THE RECORDS –
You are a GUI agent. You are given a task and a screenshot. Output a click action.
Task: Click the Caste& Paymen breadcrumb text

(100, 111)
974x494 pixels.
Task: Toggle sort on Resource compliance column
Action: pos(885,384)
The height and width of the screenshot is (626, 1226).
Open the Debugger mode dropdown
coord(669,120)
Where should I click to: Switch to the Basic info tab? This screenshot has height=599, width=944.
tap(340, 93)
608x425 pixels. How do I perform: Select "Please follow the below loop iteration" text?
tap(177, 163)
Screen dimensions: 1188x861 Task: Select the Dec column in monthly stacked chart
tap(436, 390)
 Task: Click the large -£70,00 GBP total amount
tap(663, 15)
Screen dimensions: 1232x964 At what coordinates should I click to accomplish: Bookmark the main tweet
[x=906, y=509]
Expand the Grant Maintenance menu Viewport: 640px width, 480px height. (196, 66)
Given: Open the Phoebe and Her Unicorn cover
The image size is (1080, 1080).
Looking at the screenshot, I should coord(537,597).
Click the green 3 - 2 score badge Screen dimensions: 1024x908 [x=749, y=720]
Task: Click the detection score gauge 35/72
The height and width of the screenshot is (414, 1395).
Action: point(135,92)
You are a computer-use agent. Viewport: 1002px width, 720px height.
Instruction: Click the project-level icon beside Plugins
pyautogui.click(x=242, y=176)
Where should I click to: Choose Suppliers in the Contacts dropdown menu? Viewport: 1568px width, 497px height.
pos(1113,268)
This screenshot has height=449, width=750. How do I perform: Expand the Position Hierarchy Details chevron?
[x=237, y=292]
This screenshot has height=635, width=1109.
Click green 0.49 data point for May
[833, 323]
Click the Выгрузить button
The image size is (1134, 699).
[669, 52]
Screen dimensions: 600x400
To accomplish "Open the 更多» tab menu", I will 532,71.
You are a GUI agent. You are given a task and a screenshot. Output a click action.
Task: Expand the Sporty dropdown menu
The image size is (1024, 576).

YOUR INSTRUCTIONS – Output all of the material exactly as written.

ANSWER –
You are a GUI agent. You are given a task and a screenshot. Output a click action.
Task: Click the Caste& Paymen breadcrumb text

(100, 111)
974x494 pixels.
Task: Toggle sort on Resource compliance column
Action: pos(885,384)
The height and width of the screenshot is (626, 1226).
Open the Debugger mode dropdown
coord(669,120)
Where should I click to: Switch to the Basic info tab? This screenshot has height=599, width=944.
tap(340, 93)
608x425 pixels. How do I perform: Select "Please follow the below loop iteration" text?
tap(177, 163)
Screen dimensions: 1188x861 Task: Select the Dec column in monthly stacked chart
tap(436, 390)
 Task: Click the large -£70,00 GBP total amount
tap(663, 15)
Screen dimensions: 1232x964 At what coordinates should I click to accomplish: Bookmark the main tweet
[x=906, y=509]
Expand the Grant Maintenance menu Viewport: 640px width, 480px height. (196, 66)
Given: Open the Phoebe and Her Unicorn cover
The image size is (1080, 1080).
Looking at the screenshot, I should coord(537,597).
Click the green 3 - 2 score badge Screen dimensions: 1024x908 [x=749, y=720]
Task: Click the detection score gauge 35/72
The height and width of the screenshot is (414, 1395).
Action: point(135,92)
You are a computer-use agent. Viewport: 1002px width, 720px height.
Instruction: Click the project-level icon beside Plugins
pyautogui.click(x=242, y=176)
Where should I click to: Choose Suppliers in the Contacts dropdown menu? Viewport: 1568px width, 497px height.
pos(1113,268)
This screenshot has height=449, width=750. How do I perform: Expand the Position Hierarchy Details chevron?
[x=237, y=292]
This screenshot has height=635, width=1109.
Click green 0.49 data point for May
[833, 323]
Click the Выгрузить button
The image size is (1134, 699).
[669, 52]
Screen dimensions: 600x400
To accomplish "Open the 更多» tab menu", I will 532,71.
You are a GUI agent. You are given a task and a screenshot. Output a click action.
Task: Expand the Sporty dropdown menu
The image size is (1024, 576).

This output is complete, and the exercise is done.